Combating Muscle Loss With Aging

The progressive loss of muscle with aging is recognized as a problem but not considered a disease. Like most things associated with aging I personally consider aging the disease and the muscle loss, known as sarcopenia, as a symptom or sign if you prefer of aging.

It is often associated with dynopenia which is the loss of strength- kinda makes sense no?!

While there are some very high tech and expensive ways to combat this using gene therapy good ol’fish oil might also be a tool to fight sarcopenia. Please understand its fish oil, not krill, not eating fish, but fish oil. In other words a fish oil supplement!!!

There is a huge attempt by the medical and food establishment to tell people eating fish is better.
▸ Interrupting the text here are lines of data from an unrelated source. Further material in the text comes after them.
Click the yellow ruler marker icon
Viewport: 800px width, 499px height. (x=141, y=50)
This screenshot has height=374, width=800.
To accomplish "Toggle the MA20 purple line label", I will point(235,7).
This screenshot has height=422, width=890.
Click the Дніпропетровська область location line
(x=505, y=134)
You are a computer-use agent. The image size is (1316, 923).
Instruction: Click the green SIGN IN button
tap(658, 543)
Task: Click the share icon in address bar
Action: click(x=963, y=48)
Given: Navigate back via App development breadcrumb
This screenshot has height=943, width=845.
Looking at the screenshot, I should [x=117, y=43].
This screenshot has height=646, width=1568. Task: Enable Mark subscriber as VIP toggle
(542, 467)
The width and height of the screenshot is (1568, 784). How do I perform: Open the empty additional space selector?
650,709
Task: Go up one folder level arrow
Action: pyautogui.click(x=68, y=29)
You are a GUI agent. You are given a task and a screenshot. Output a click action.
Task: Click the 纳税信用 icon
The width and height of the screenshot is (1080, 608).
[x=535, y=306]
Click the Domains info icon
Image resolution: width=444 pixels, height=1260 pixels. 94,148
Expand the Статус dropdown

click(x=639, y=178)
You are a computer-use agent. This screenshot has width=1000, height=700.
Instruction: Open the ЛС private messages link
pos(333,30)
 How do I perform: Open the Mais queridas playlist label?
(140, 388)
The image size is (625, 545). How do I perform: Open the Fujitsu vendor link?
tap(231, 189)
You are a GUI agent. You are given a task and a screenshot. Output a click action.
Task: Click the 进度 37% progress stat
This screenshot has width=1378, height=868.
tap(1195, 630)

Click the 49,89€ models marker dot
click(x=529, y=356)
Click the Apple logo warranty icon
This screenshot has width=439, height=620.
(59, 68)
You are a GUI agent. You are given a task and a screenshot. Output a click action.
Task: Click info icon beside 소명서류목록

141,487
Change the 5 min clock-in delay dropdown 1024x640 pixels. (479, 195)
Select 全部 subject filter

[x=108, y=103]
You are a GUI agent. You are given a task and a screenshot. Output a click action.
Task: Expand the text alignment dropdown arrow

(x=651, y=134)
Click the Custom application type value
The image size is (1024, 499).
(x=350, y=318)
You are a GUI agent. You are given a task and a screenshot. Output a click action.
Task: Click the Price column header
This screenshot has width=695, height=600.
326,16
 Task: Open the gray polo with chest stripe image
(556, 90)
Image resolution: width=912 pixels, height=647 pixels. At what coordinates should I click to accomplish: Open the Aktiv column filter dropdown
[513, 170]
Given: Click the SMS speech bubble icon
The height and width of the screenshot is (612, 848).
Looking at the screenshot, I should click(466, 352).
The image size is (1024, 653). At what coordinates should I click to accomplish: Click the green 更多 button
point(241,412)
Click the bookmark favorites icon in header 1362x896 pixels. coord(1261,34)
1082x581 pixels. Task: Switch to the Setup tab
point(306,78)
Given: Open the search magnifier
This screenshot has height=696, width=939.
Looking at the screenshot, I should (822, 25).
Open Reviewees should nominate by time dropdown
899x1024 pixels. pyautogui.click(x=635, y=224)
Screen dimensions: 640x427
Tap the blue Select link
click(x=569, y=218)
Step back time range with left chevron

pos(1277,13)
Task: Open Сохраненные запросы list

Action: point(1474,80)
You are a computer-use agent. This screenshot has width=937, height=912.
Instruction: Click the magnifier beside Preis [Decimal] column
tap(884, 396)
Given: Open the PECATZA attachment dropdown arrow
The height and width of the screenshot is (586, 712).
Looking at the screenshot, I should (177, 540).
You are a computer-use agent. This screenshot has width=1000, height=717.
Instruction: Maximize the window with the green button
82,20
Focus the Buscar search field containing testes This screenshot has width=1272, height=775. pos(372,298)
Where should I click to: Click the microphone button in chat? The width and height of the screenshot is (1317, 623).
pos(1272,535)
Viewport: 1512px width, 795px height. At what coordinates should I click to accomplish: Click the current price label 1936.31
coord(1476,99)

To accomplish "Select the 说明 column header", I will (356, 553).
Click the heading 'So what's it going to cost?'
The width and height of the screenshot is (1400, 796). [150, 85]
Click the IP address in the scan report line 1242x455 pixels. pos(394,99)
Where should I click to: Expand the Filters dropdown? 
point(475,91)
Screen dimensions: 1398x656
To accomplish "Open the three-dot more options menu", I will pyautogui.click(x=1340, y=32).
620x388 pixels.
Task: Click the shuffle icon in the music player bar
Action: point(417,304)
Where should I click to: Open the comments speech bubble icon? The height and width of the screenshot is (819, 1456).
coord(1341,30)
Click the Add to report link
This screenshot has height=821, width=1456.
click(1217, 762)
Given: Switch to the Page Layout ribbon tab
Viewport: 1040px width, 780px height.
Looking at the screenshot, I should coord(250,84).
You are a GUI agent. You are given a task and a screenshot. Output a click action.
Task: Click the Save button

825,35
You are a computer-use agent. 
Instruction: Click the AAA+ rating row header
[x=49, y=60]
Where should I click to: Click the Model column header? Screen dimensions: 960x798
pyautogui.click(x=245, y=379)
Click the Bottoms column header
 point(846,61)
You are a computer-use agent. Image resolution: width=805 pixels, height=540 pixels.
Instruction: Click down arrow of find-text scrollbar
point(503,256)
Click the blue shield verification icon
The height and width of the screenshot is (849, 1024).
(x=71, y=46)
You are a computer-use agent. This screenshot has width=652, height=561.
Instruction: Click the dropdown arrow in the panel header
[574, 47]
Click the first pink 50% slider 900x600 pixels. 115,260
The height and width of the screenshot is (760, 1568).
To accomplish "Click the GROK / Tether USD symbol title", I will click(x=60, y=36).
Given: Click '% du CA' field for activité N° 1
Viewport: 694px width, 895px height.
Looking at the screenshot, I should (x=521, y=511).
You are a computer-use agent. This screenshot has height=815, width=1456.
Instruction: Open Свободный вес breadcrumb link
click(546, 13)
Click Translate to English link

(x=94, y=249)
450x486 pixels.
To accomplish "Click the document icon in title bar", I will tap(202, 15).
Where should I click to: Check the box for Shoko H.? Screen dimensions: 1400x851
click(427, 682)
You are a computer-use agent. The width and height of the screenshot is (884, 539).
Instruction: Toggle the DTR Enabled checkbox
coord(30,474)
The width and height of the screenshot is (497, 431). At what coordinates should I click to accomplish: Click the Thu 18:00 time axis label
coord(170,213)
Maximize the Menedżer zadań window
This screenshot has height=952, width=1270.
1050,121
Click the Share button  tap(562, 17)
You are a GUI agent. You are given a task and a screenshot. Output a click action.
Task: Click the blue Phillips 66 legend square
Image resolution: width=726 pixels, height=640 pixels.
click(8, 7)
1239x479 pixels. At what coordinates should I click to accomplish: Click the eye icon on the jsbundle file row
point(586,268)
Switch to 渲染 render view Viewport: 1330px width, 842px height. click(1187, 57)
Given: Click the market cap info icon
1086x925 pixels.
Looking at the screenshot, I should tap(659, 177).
Show me someone who eats enough to get to a good tissue level of Omega 3 and I’ll show you someone from Alaska, Okinawa, or Greenland.

And I’ll also show you evidence of the accumulation of heavy metals and plastic derivatives that can do nothing good in the human body.

Like it or not fish oil is the most efficient, proven and reliable way to increase tissue Omega 3 levels.

And I happen to make an amazing one.

Right now, the only recommendations for combatting sarcopenia are regular exercise and maybe a high protein diet. The later might not be all that healthy for aging kidneys. I suspect creatine might help but that has not been tested in the aged.

Now there are a lot of reasons that are easy to come up with for muscle loss with aging such as doing less, arthritis, other illnesses, loss of bone mass (remember too men are often testosterone deficient in their later years which can make loss of bone a serious problem) and of course age-related fatigue.

But sarcopenia seems to be something more than just an aged life style. It appears that something is going on with protein metabolism and repair that currently defies description and can happen even in older people who are considered healthy.

Studies with adequate amounts of fish oil (4grams a day) for adequate time periods (6 months before reevaluation) showed improved results in training strength, muscle mass and function.

Other studies have suggested this happens in healthy younger individuals to the point where fish oil is commonly recommended by men’s and women’s health and body building magazines.

And then there is the potential added benefit of fat loss.

I am so glad some of the researchers decided not to listen to the current “don’t take more than 2 or 3 grams of fish oil a day!” nonsense.

Remember the amount you need is based on your diet, not your sex or your age. And if you want you can do a simple finger stick blood test to measure your Omega3’s simple finger stick blood test to measure your Omega3’s. I used to work with a company that did this but they mistakenly put their office in NYC a few months before NYC passed a law that said no blood can be imported into the city from outside. End of story. But just google it and you’ll find the test!

Again, personally speaking I wouldn’t wait to take fish oil until you “need” it. Do it now!!!! 

Doc

Reference: Gray SR, Mittendorfer B. Fish oil-derived n-3 polyunsaturated fatty acids for the prevention and treatment of sarcopenia. Curr Opin Clin Nutr Metab Care. 2017 Dec 9.